All we gain in knowledge - Everything we lose in humanity

Internet play's a great part in our lives. Today that rule stands for the ages 12-40, a couple of generations later will be the 8-80.  So it probably is a good time we start wondering what is we gain and what is we lose from being a netizen. How does it reacts confronting our mind and how our nature and soul.

There are cases taking place around me for the past years that make me wonder about how 
good or bad internet is for us, but it took the below really distressful article to actually sit down and try to gather my thoughts about it.
I won't expand much into the good things internet has brought to our lives because I do not disagree, for instance, on how much internet has helped in developing an extremely valuable database of information which continuously expands in everything humans participated in. Finding information about everything is such a miracle that I joyfully smile every time I come to think of it. Using the internet gives one all the tools he/she needs to become gain expertise in 
whatever he/she desired. You only need an internet connection and knowledge thirst. What I need to expand into though are the non-tangible things that that internet also brought along.
I mean, that young man, and others like him, who committed suicide on a 
live internet channel. Why did he do that?I mean he could have done it by 
himself with no crowd in a thousand ways, or with crowd in a public place. Why that way? From testimonies, he developed the idea in a social network (probably we generated it before that though). But lets leave that aside for the moment. 
What about internet social networking. First it was IRC now its Facebook, friendfeed, mySpace etc. internet burst with applications attracting people worldwide. All count on fundamental people needs. But the truth is that people are usually not the same kind of people online as they are offline. Ruthless and mean people in real life prefer kind and romantic avatar's or poetic figures. Boys that are bullied in real life or nice, warm people, prefer great signing fighters and pretend to be nasty and villain in forums and chat rooms. There is a new character born in our net-life, something that we probably didn't choose to be in our real life or couldn't be.
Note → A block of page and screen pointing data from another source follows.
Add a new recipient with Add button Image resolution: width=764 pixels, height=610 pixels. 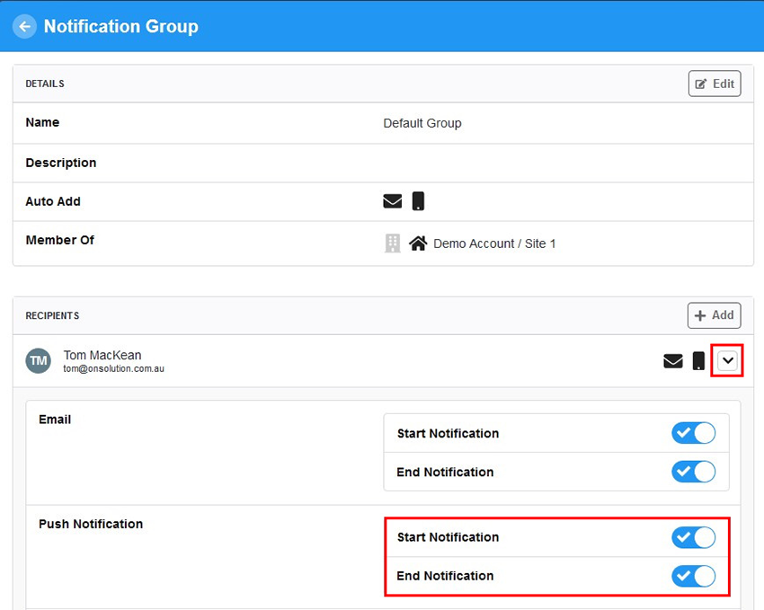(x=715, y=315)
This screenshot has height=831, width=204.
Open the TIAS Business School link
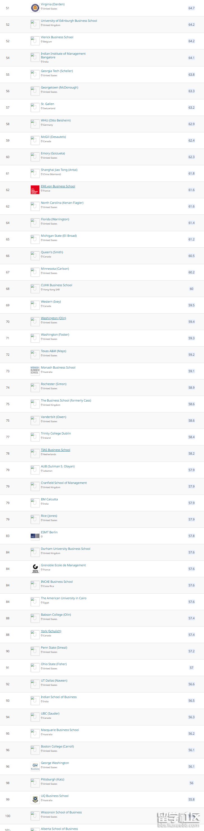(x=55, y=450)
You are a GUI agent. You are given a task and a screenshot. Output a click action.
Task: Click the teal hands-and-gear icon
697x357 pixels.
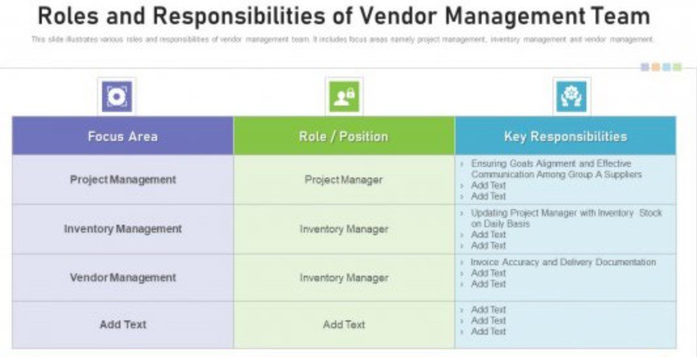click(x=571, y=97)
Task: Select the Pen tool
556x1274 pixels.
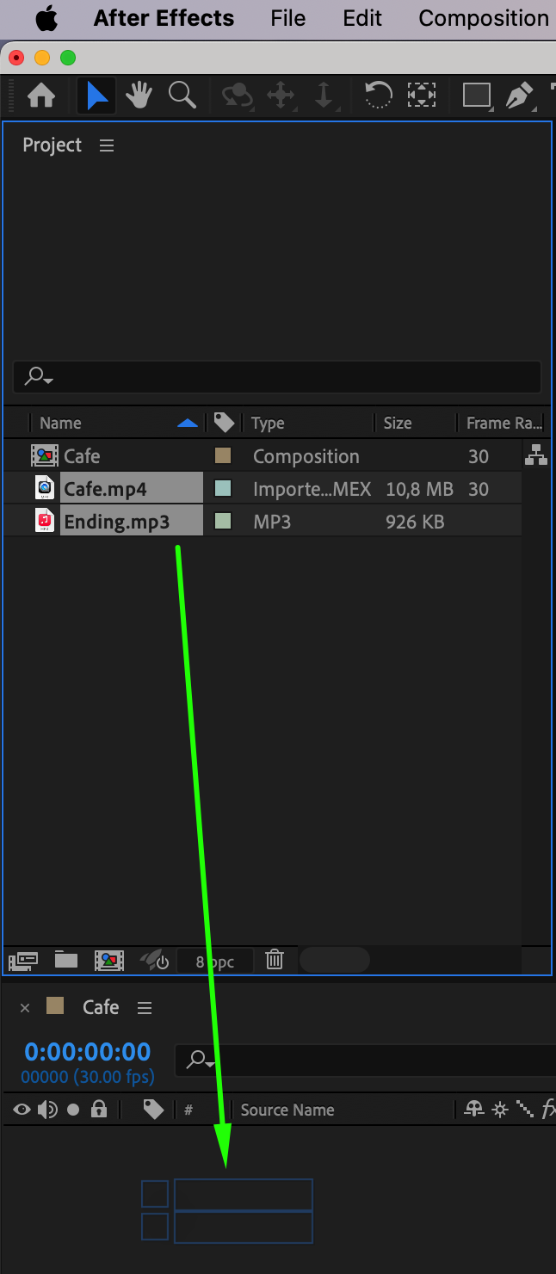Action: (x=519, y=95)
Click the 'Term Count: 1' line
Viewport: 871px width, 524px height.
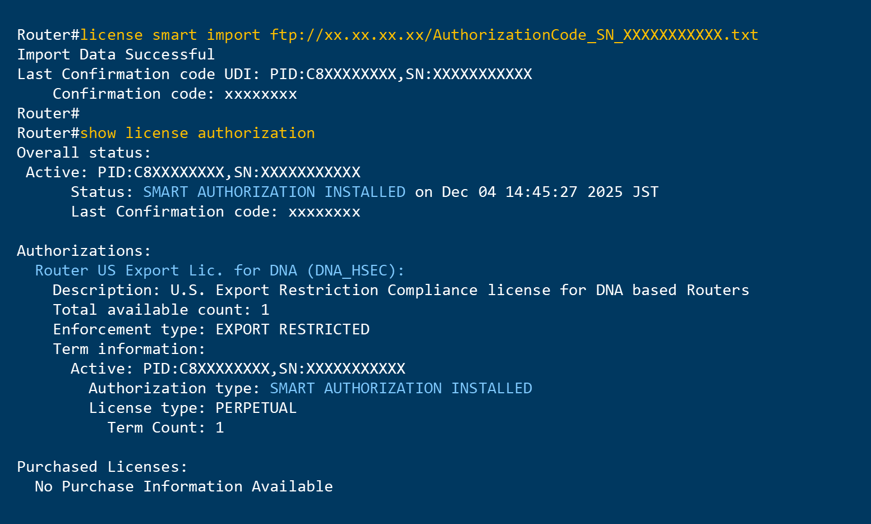point(165,428)
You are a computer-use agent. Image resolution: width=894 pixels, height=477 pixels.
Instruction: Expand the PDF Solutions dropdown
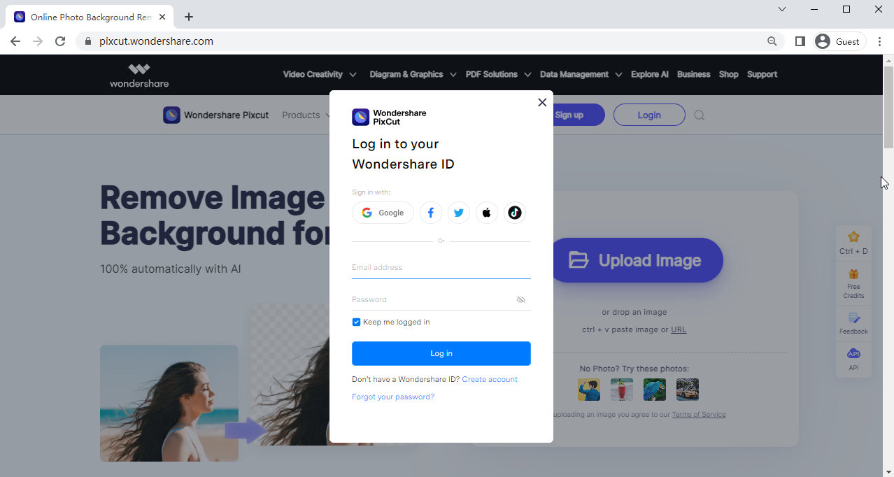(497, 74)
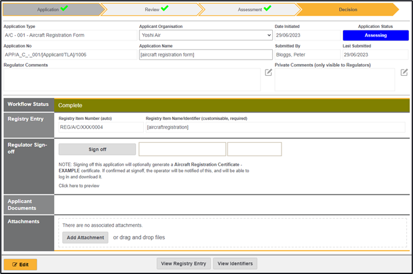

And why couldn't we? Because in real life we are tangible, we are known to others, there are laws, we can be hurt, we have things to become and we do here will follow us to life.
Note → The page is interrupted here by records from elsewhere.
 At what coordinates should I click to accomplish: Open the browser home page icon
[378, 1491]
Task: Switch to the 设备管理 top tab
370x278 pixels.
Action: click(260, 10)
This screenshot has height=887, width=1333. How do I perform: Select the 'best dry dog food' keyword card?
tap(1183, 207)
But in the net...We can do anything. Be anyone. We can be someone today and another one tomorrow. We can: act as bad or as good as we want, just becaule we feel like it. Hurt or help whoever we want just for making 
things interesting. Offer real love or look for easy sex or whatever comes up, in hundreds of people simultaneously by glancing in photos. You can do 
whatever you imagine, and then take it all back. We can be gods. 
       
The internet adds a layer of anonymity that makes people behave  irrationally and in most public forums seems to bring out the worst in us because of it. Youtube comments is an example of just how bad we treat each other when you don't have a real identity attached and therefore no real consequences (in most cases).
You feel free on the net. Its the need 
to belong that makes us socialize in internet rooms in a self-part we create. Its the need to feel attractive that makes people obsessed with social networks. Its the personal and human needs we cover deep inside us that make us look in the internet's remarkable horizons for whatever we miss in the real life's limited sky. 
And when we do all that? Then we want more. Internet becomes an obsession. The return in real life can become a painful experience.
 It can then become really hard to tell what are the things that actually matter to you most and even more accepting the fact that you need to struggle in all of  your life to achieve them and you may not even make it. Things can become so dissappointing and blur, that log-out becomes an option. But, watch it when your second-life becomes your first... you can never log-in again.